___ SOURCE TEXT
If you’ve just gotten a new puppy, you’re probably head over heels in love with your pooch already! Puppies are little balls of energy that love exploring their surroundings and seeking out new experiences, which is why they are so much fun to have around. However, their natural curiosity and lust for life is also the very thing that can get puppies (and dogs of all ages for that matter) into trouble.
Unfortunately, the home can be a dangerous place for puppies, which is why you need to take steps to ensure that they are safe, especially when you are not around to mind them. If you want to keep your puppy out of trouble, you need to puppy-proof your home in much the same way you would for a little child. Here’s how:
Invest in an Indestructible Dog Crate
Dog crates provide your puppy with a safe space to stay when they are sleeping or when you are out of the house, which makes them an invaluable tool in training and caring for your dog. However, many dog crates are poorly made, which means that some puppies can chew bits off them, which is obviously a choking hazard, or even break out of them, which could present any number of dangers. That is why you should purchase an indestructible dog crate, which will stand up to even the most persistent puppy’s efforts.
______
___ INPUT DATA
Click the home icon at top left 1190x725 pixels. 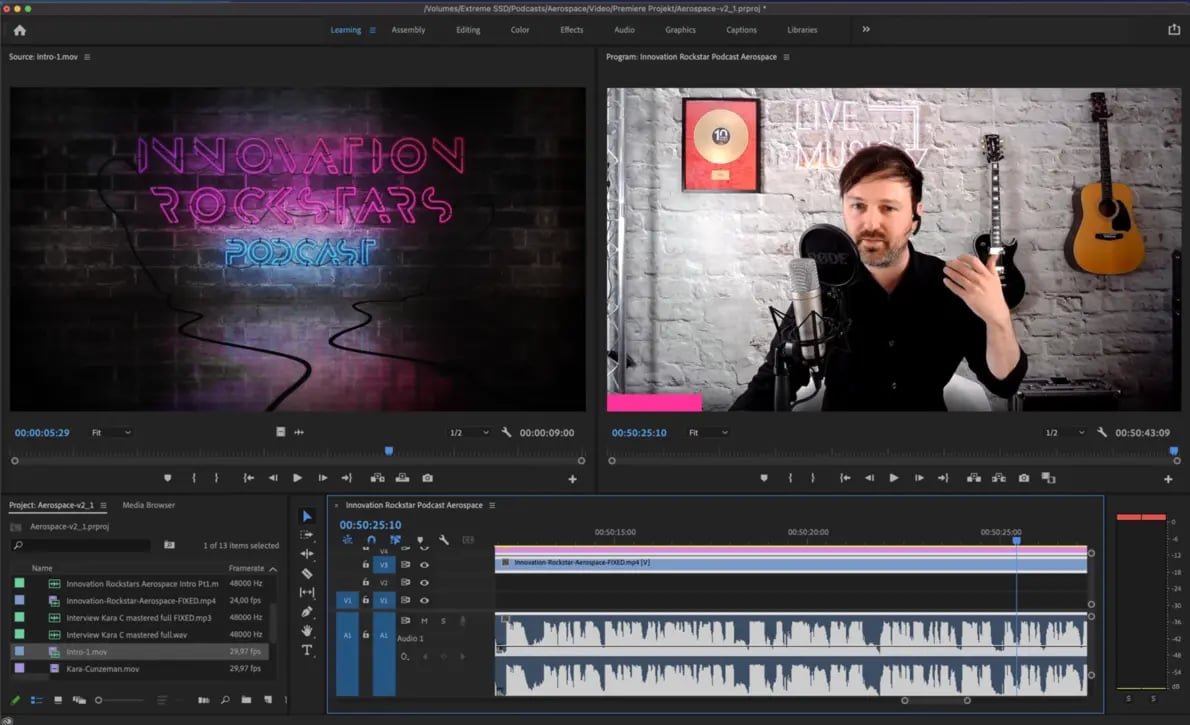tap(19, 30)
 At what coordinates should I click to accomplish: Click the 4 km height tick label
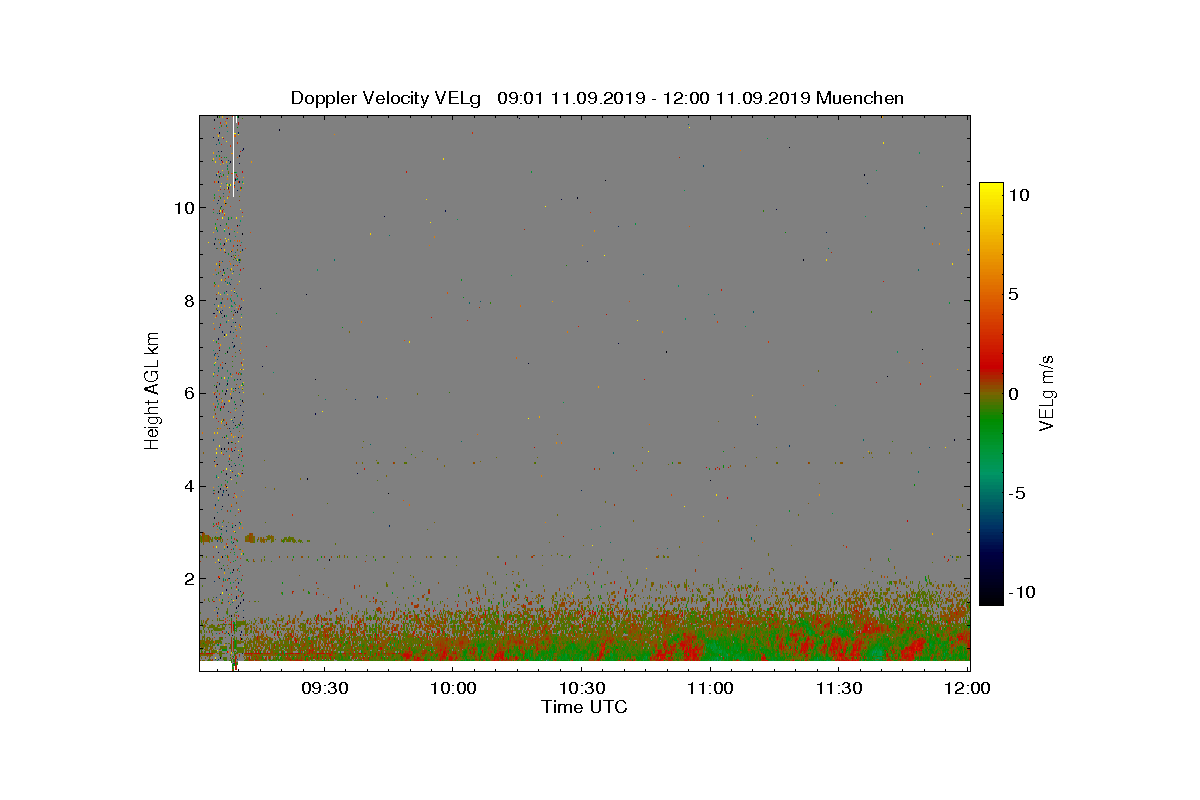188,487
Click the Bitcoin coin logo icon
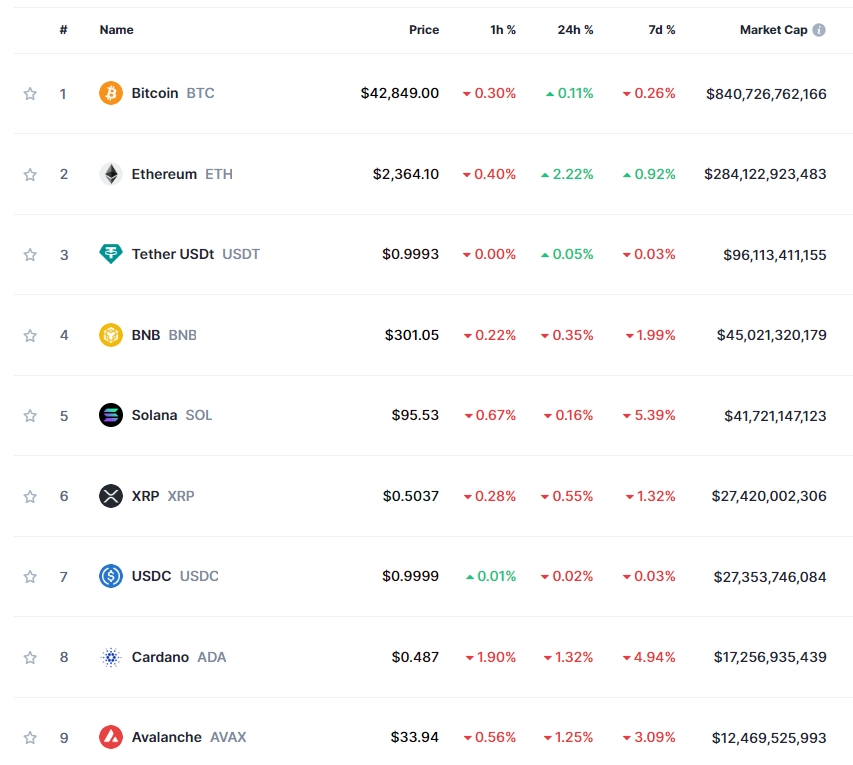Image resolution: width=853 pixels, height=765 pixels. pos(111,93)
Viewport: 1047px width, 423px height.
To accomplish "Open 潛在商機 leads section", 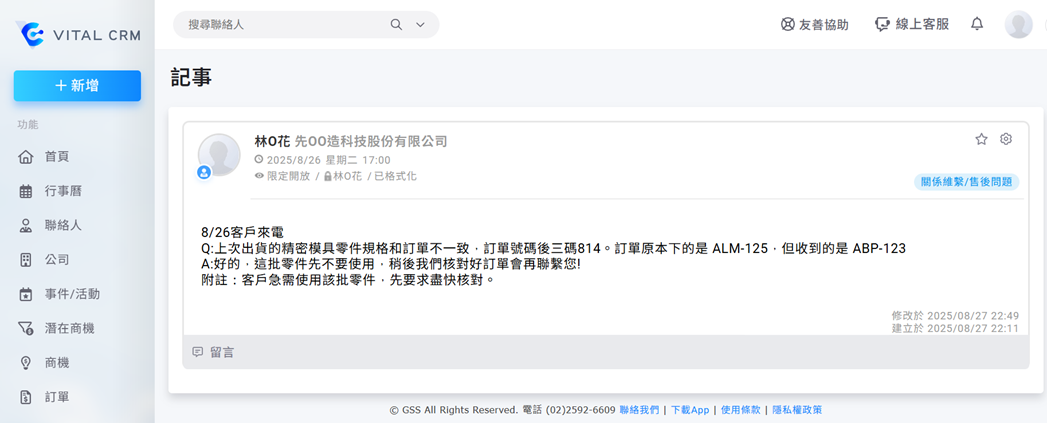I will pos(69,328).
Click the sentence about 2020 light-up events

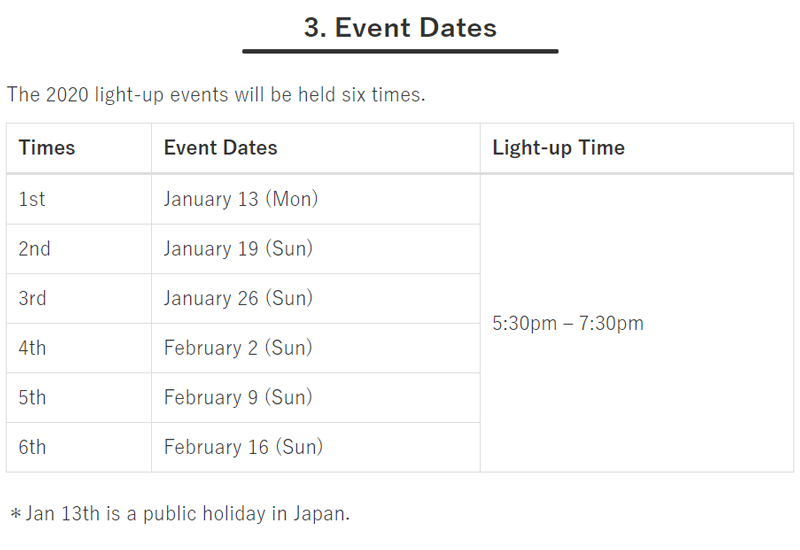point(216,95)
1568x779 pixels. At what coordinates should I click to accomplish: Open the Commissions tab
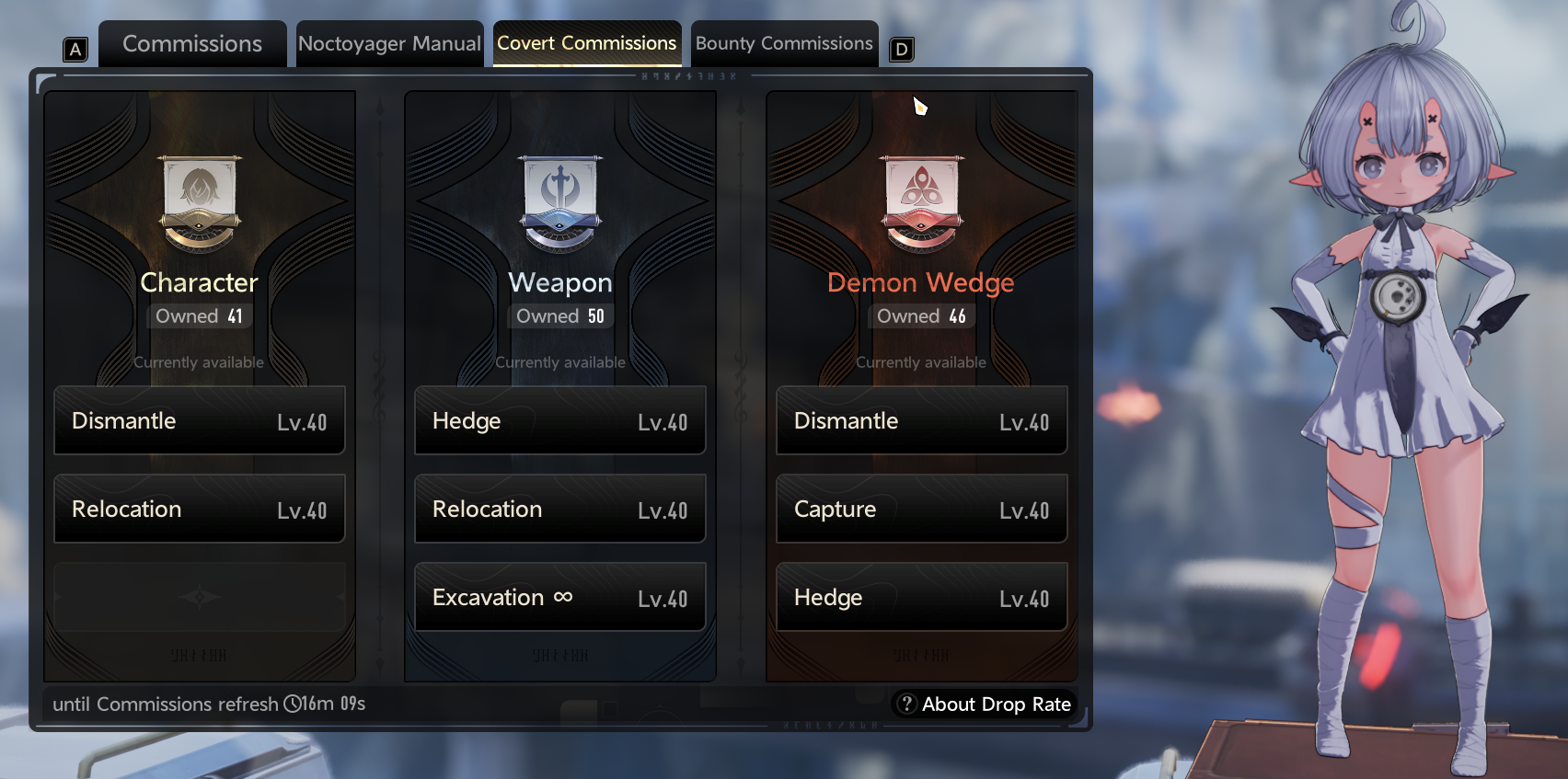tap(192, 44)
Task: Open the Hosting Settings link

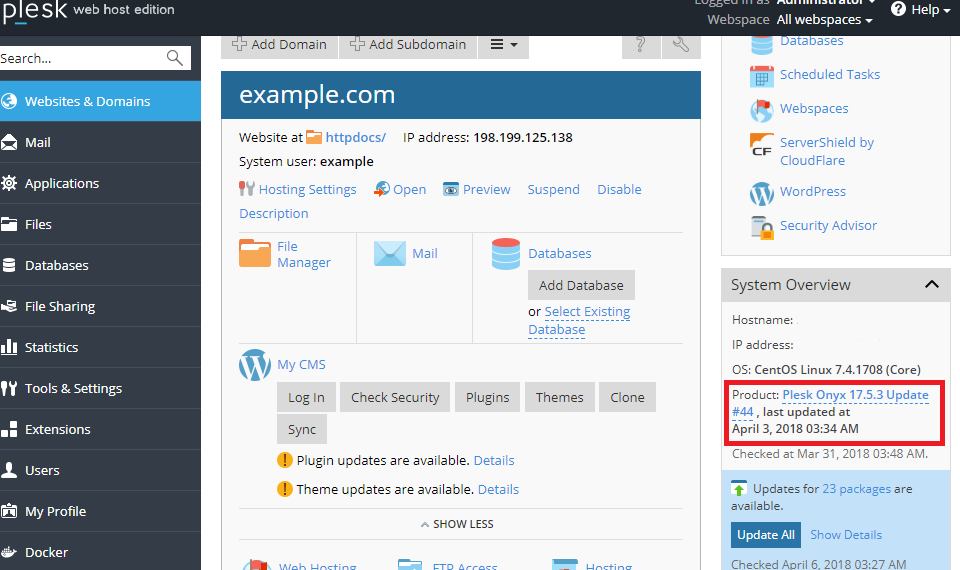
______
WORK INSTRUCTION A: According to the puppy-proofing text, when do dog crates give a puppy a safe space to stay?
WORK INSTRUCTION B: Summarize the puppy-proofing text in two sentences.

OUTPUT A: When the puppy is sleeping or when you are out of the house.

OUTPUT B: Because a puppy's curiosity can get it into trouble and the home can be dangerous, owners should puppy-proof their homes much as they would for a little child. One step is buying an indestructible dog crate, since many crates are poorly made and puppies can chew bits off them or break out of them.